C’était sans doute la vérité, mais « toute vérité n’est pas bonne à dire » !!!

Je repris le bateau avec ma femme et mon cher éditeur, Heugel, ainsi qu’avec Adrien Bernheim, commissaire général du gouvernement auprès des théâtres subventionnés. Ce dernier, qui avait honoré la représentation de sa présence, devait rester depuis lors pour moi l’ami le plus charmant et le plus précieux.

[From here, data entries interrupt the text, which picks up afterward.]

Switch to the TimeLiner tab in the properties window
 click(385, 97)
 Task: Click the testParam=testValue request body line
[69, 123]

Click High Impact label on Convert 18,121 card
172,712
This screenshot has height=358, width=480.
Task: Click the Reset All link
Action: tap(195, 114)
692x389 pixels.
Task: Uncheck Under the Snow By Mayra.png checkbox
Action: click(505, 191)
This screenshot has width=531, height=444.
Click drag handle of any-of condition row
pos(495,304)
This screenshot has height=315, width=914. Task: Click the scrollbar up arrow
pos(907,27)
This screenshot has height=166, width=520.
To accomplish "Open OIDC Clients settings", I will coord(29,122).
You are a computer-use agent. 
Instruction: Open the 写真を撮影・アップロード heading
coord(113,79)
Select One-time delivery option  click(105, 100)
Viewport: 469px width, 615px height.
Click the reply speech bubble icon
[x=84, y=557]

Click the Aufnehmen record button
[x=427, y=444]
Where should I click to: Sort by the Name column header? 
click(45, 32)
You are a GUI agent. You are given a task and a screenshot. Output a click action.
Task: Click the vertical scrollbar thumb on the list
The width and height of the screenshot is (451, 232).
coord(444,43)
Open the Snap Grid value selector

J’appris que S. M. la reine Victoria avait demandé à Emma Calvé de venir à Windsor lui jouer la Navarraise, et je sus qu’on avait improvisé dans le salon même de Sa Majesté une mise en scène des plus pittoresques, sinon primitive. La barricade qui est le sujet du décor fut figurée par une quantité d’oreillers et d’édredons. Ce détail, mes chers enfants, m’a paru fort amusant à vous rapporter.

Ai-je dit qu’au mois de mai qui précéda la Navarraise à Londres (20 juin 1894) l’Opéra-Comique avait représenté le Portrait de Manon, un acte exquis de Georges Boyer, qui fut délicieusement interprété par Fugère, Grivot et Mlle Lainé ?

Dans cet ouvrage reparaissaient plusieurs phrases de Manon. Le sujet me lindiquait, puisqu’il s’agissait de des Grieux, à quarante ans, et d’un souvenir très poétique de Manon morte depuis longtemps.

Entre temps j’étais retourné à Bayreuth. J’étais allé y applaudir les Maîtres Chanteurs de Nuremberg.

Depuis bien des années Richard Wagner n’était plus là, mais son âme titanique présidait à toutes ses représentations. Je me souvenais, tout en me promenant dans les jardins qui entourent le théâtre de Bayreuth, que je l’avais connu en 1861. J’avais habité pendant dix jours une petite chambre voisine de la sienne, dans le château de Plessis-Trévise, appartenant au célèbre ténor Gustave Roger. Roger connaissait l’allemand et il s’était proposé pour faire la traduction française du Tannhœuser. Richard Wagner était donc venu s’installer chez lui pour mettre les paroles françaises bien d’accord avec la musique.

Je me souviens encore de son interprétation énergique quand il jouait au piano les fragments de ce chef-d’œuvre, si maladroitement méconnu alors et depuis tant admiré du monde entier.